O culto à padronização corporal no Brasil

Enviada em 18/09/2017

Na Grécia Antiga, a beleza era vista como dádiva dos deuses e os homens mais admirados socio-politicamente eram aqueles que se dedicavam, por horas, a exercícios físicos em busca de um ideal de beleza corporal. Em pleno século XXI, no Brasil, essa busca persiste de forma que a maior parte do tecido social, influenciado pela mídia e pressão social, chega a por sua vida em risco.

Nesse contexto a mídia tem papel significativo, uma vez que o cinema, a teledramaturgia e a propaganda sempre mostram protagonistas magras e altas, e no caso dos homens, altos e musculosos, enraizando na mente das pessoas um padrão corporal a ser seguido e admirado como o que acontecia na Grécia. Da mesma forma, a mídia influencia também as crianças ao retratar o super-herói sempre forte e a princesa magra e alta.

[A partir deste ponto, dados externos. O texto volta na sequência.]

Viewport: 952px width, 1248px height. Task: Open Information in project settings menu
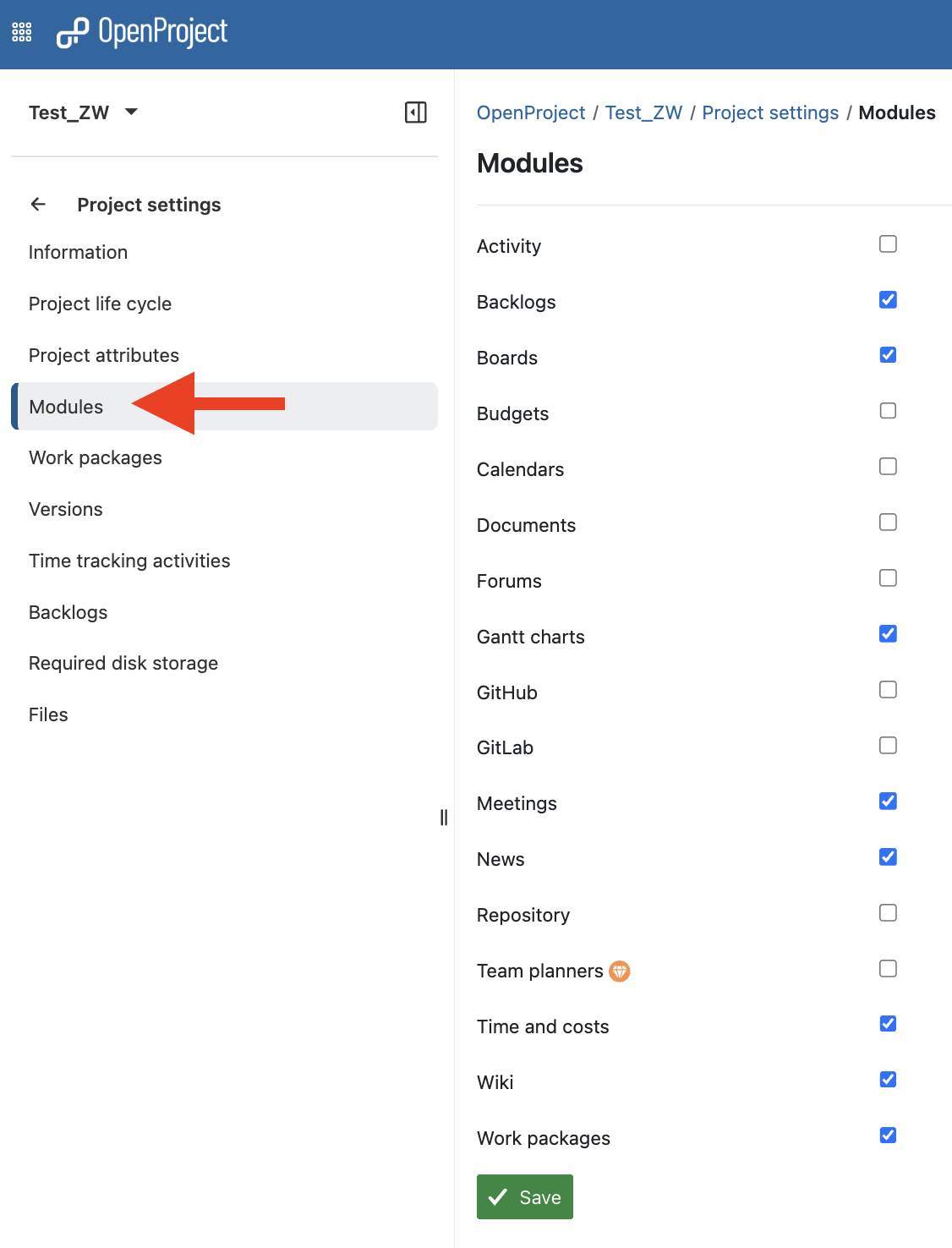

Uma pesquisa intitulada “Há uma beleza nada convencional”, realizada pela Edelman Intelligence, e publicada em 2016, aponta que “83% das mulheres se sentem pressionadas a atingir a definição de beleza”. Essa pressão social gerada, muitas vezes aliada à discriminação daqueles que fogem ao padrão, acaba por gerar um sentimento de insegurança e desespero em ser aceito(a) o que leva homens e mulheres a seguirem dietas radicais como cortar alguns alimentos, provocar vômitos e ter uma rotina excessiva de exercício físico, alguns chegam a desenvolver verdadeira aversão à alimentação. Tudo isso sem perceber que caminham para casos de bulimia, anorexia e até depressão.

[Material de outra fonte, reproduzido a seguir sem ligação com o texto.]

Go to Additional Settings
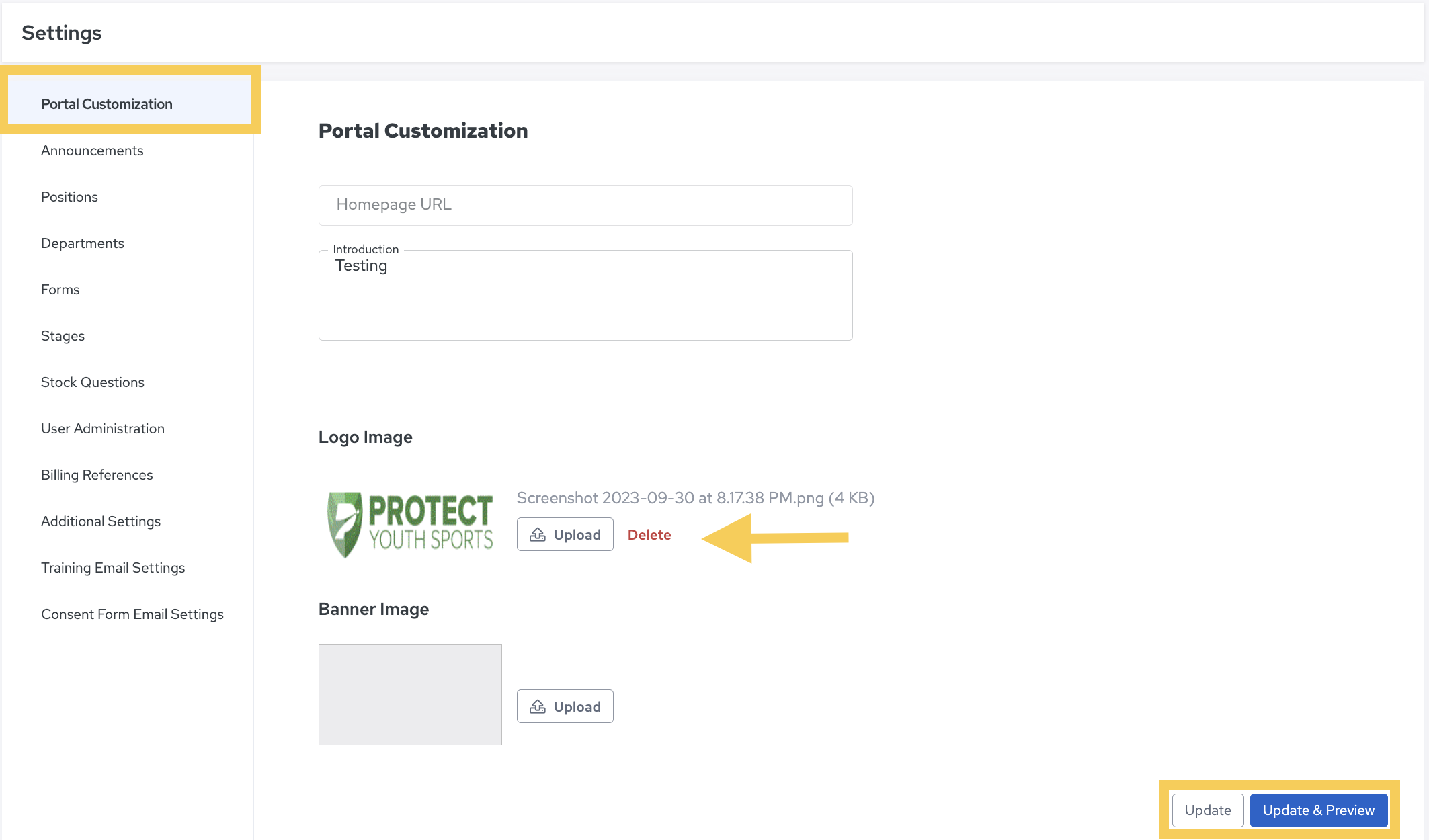Viewport: 1429px width, 840px height. tap(101, 521)
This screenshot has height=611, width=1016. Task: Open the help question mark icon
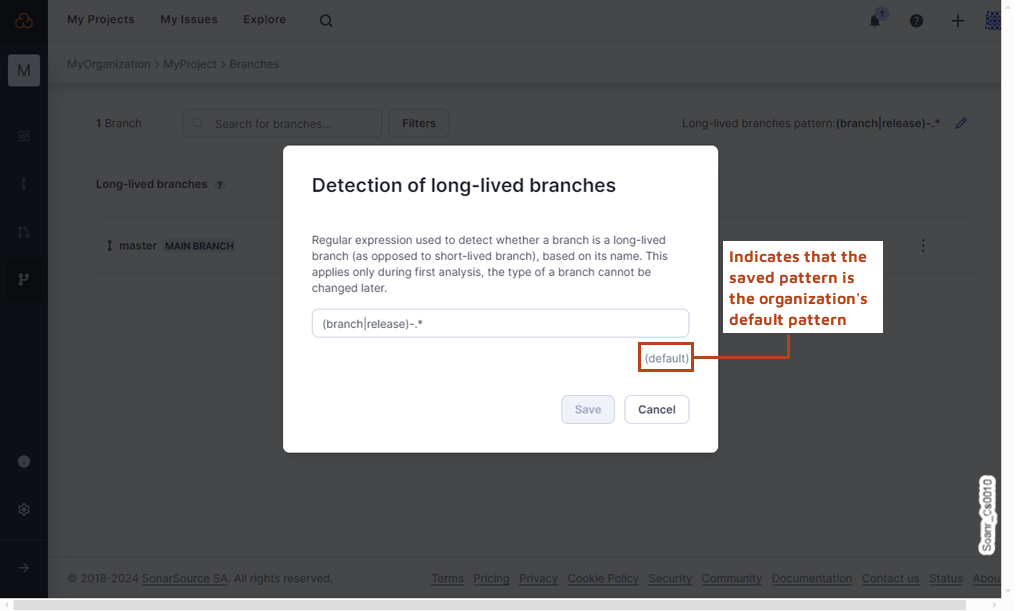pyautogui.click(x=916, y=20)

Sendo assim, o Ministério da Saúde, junto aos meios midiáticos, deve criar propagandas de desconstrução desse padrão corporal e de divulgação de métodos mais saudáveis para a manutenção corporal, visando diminuir a procura das pessoas por práticas que ponham sua vida em risco. Cabe à escola dispor de psicólogos, nutricionistas e professores capacitados para identificar e ajudar jovens que estejam sofrendo dos transtornos supracitados. E juntamente à família, a escola deve também fomentar a discussão a respeito da influência da mídia e dos padrões construídos ao longo da história.